Radar data for monitoring afforested areas
Optical satellite data allows to monitor the state of forests. However, availability of optical data can be challenging in some areas such as rainforests due to cloud coverage. Radar data is independent from solar illumination, clouds, haze, and rain. Therefore, it provides gap-free data for different purposes, such as vegetation mapping. I have created a web application that automatically generates the Radar Vegetation Index for monitoring afforested areas. You can freely try the web application to monitor the state of vegetation in a small study site:
Forests are critical in regulating climate by altering the Earth's surface albedo. Therefore, there is an urgent need to enhance our knowledge about the effects of forest structure on albedo. In this web application, I presented a global assessment of the links between forest structure and albedo at a 1-km spatial resolution using generalized additive models (GAMs). I used remotely sensed data to obtain variables representing forest structure, including forest density, leaf area index, and tree cover, during the peak growing season in 2005 with pure forest pixels that cover ~7% of the Earth's surface:
The mission of the HEDIMED project is to find out prevention of immune-mediated diseases, including type 1 diabetes, celiac disease, asthma, and allergies. The project is developed by 22 partners (including 11 universities). HEDIMED aims to identify the environmental exposures contributing to the development of the abovementioned diseases. My contribution in this project is to provide high quality remotely sensed data of environmental factors.

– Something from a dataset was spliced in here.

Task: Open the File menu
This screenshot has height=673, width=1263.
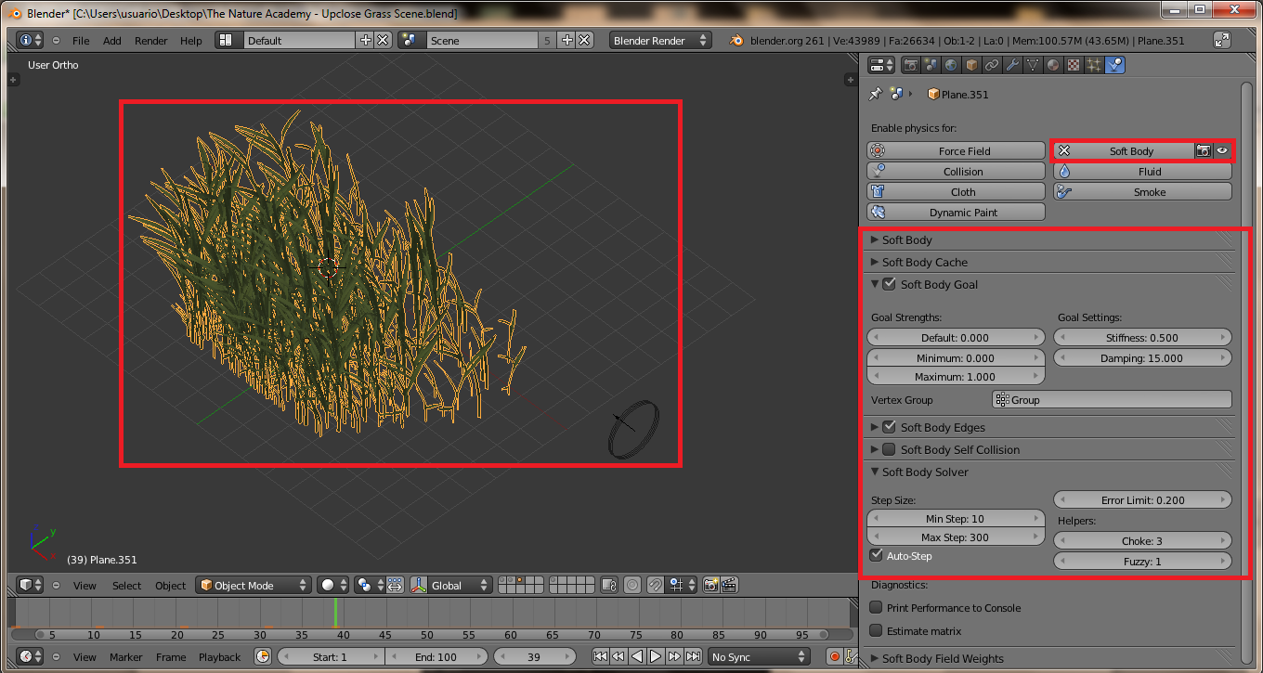Action: click(81, 41)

Smart cities, urban planning, and sustainable developement
The climate change will eventually alter the life in urban areas in the upcoming decades. Green buildings are structures that can cope the negative impacts on climate change on the environment by regulating the local climate. One of the challenges in green building development is the lack of data that represents their role in climate system in terms of climate. Remote sensing helps to establish a common and standardized way to monitor green buildings. In this project, my role was to provide data on air pollutants, such as nitrogen dioxide (NO₂), using TROPOMI data from Sentinel-5P. I demonstrated how green buildings can influence local air quality, utilizing these observations to highlight their potential in reducing pollution.
Mapping potentials for reforestation
Forest Regeneration for Climate Adaptation on a global scale
This project focuses on the critical role of forest regeneration in mitigating the local warming. By examining how future forest regeneration efforts influence local climates, I work to quantify the benefits of regenerating forests in cooling local temperatures. Using remote sensing and spatial data analysis, we evaluate the impact of regenerated forests on climate regulation, which can help to provide actionable insights for policymakers to prioritize forest regeneration as a strategy for climate adaptation.

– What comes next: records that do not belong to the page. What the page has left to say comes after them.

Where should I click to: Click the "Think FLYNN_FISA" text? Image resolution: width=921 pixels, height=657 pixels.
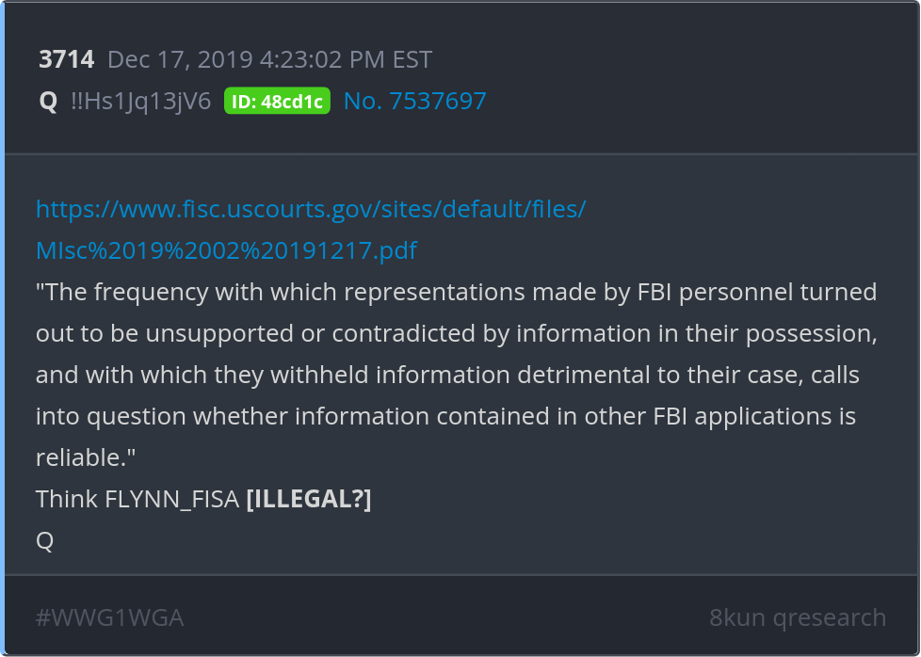[x=137, y=499]
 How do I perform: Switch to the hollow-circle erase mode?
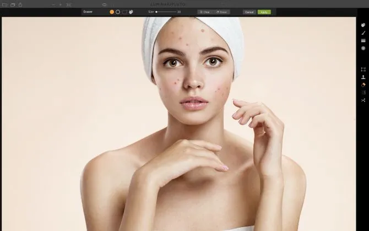click(118, 12)
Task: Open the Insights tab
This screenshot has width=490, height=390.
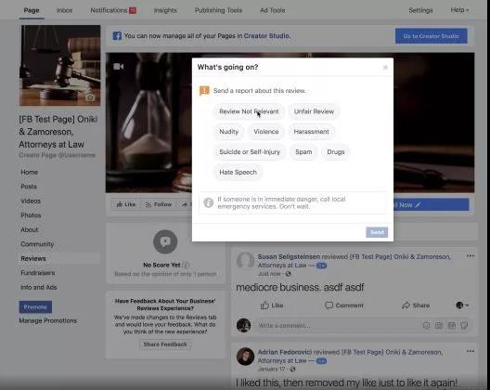Action: (x=165, y=10)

Warming impact of deforestation in Tropical forests
Assessing Microclimate Changes at Ecologically Relevant Scales
This project (started in 2023) has been focusing on evaluating the warming effects of deforestation on near-ground air temperatures (microclimate) across tropical regions. By integrating over 290 in-situ microclimate measurements with satellite imagery and machine-learning models, we aim to quantify temperature changes due to deforestation from 2005 to 2023.
Econavigator
Exploring Vegetation’s Role in Temperature Control on a Global Scale
This project will start in 2025: The project explores the impact of future reforestation plans on temperature regulation and climate adaptation. Using remote sensing data from over 9,000 microclimate sensors worldwide, I analyze biophysical and biogeochemical processes that influence land-atmosphere interactions. My work contributes to improving climate models and designing strategies for sustainable forest management.